The influencer world just became significantly more legit as SAG-AFTRA unveiled a plan to allow anyone who is paid to advertise products via their individual social media platforms to be covered by the union. The qualification puts Instagrammers, YouTubers and TikTok-ers in the same union and professional qualification as screen actors and television and radio artists. It means influencers can now access union benefits like health care and a pension fund.
SAG-AFTRA already covered advertising done by YouTubers. But this expansion to include anyone who creates branded content and posts it on their social media platforms. All social media channels qualify. It covers video and audio work only, not still imagery. But Instagram or Facebook Stories, and TIkTok videos are considered “video” for the purposes of qualifying union members.
There’s no minimum contract amount required. The influencer in question only has to be incorporated as a business, have a signed contract with an advertiser for a branded content deal, and host the content on the influencer’s platforms. So creating content exclusively for a brand partner’s channels may not qualify unless coupled with influencer-hosted content.
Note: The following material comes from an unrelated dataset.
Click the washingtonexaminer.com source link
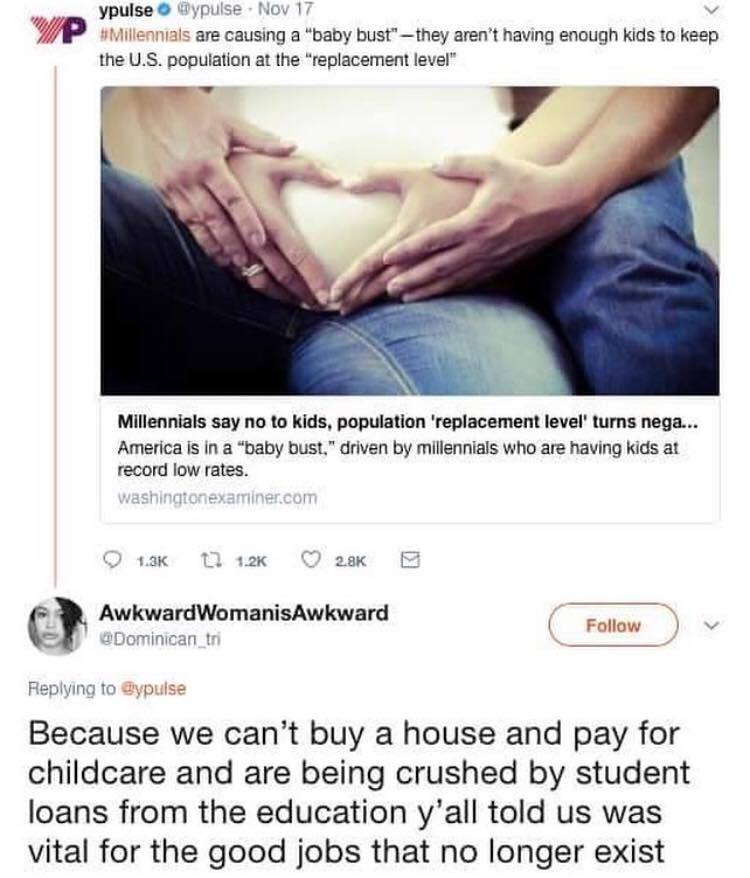750x878 pixels. (x=217, y=497)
Another Step in the Right Direction
The move by SAG-AFTRA makes perfect sense for it as the more high-follower influencers are creating content very similar to that of filmmakers, television and radio broadcasters—members of the union. It will increase its own membership and revenues as you have to pay dues to be in. (For the influencers out there reading, it’s $3,000 initiation and around $225 per year, plus a small percentage of the income you report. See the full list of benefits and dues at SAG-AFTRA’s website.)
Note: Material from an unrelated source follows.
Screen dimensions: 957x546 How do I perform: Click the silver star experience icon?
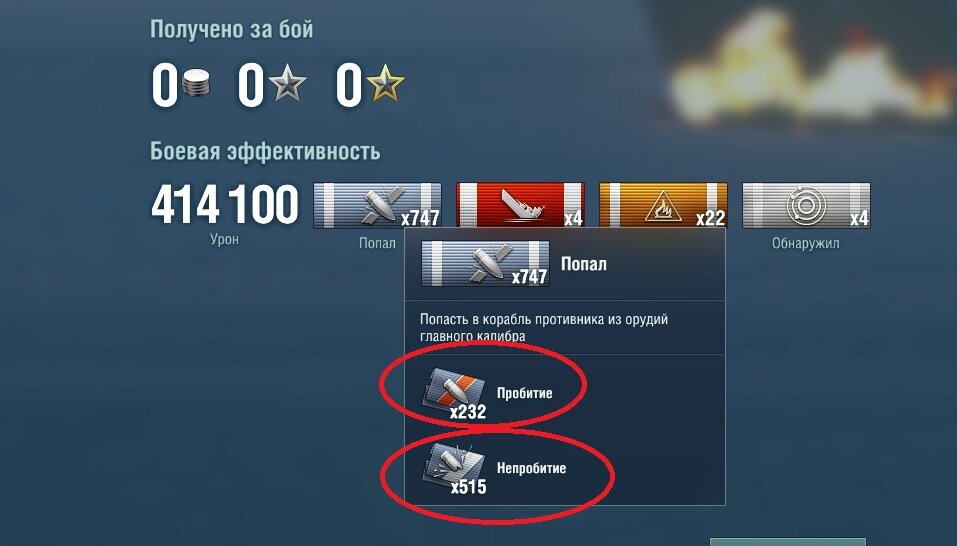[x=287, y=83]
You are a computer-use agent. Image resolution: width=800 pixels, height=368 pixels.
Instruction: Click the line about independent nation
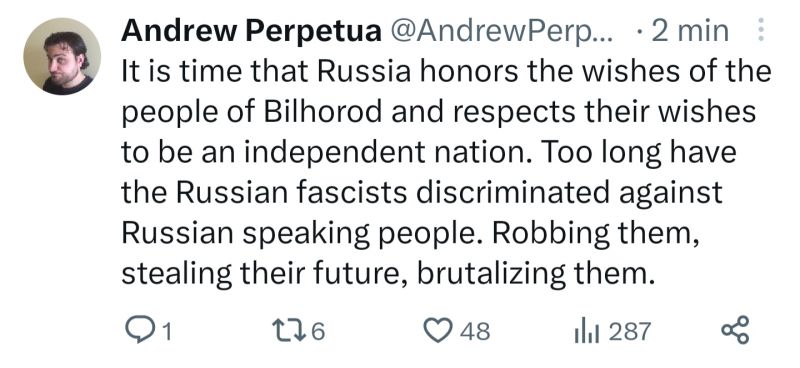tap(429, 152)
But the move is an excellent evolution in the maturity of the influencer space as a whole. While the only influencers or content creators who will likely be able to afford SAG-AFTRA dues for their projects are those with higher rate cards and lots of followers, those are the types who likely don’t have other jobs to fall back on and need the benefits of union representation.
It does present a minor challenge for brands. If influencers operate like entertainment industry members, they will tack on SAG-AFTRA project dues (1.575 percent of all payments up to $500,000) to the brand’s cost for their services. So an influencer that used to charge $5,000 for a project will now charge an extra $78 to cover their union fees. At that level, it’s a rounding error, but an annoying one.
Still, it’s overall a good thing for everyone involved. Influencers now not only have the power of collective bargaining and necessary benefits afforded to most people with full-time jobs, but they can access some degree of professional credibility. I’d be apt to think someone with their SAG card is perhaps more serious about their role in helping my brand produce a return for my investment than someone who may not have one. It shows brands and agencies they’re serious about their job.
The brands get that reassurance and may also see some influencers reduce rates, or at least slow down the increases in their fees, because they’ll no longer have to account for completely out-of-pocket healthcare and retirement costs.
The move is another event in the maturation of the industry which seems to be happening at a much faster pace now than in the last 18-24 months. For those who still doubt the efficacy of influencers or influencer marketing, the industry is one step closer to erasing your fears.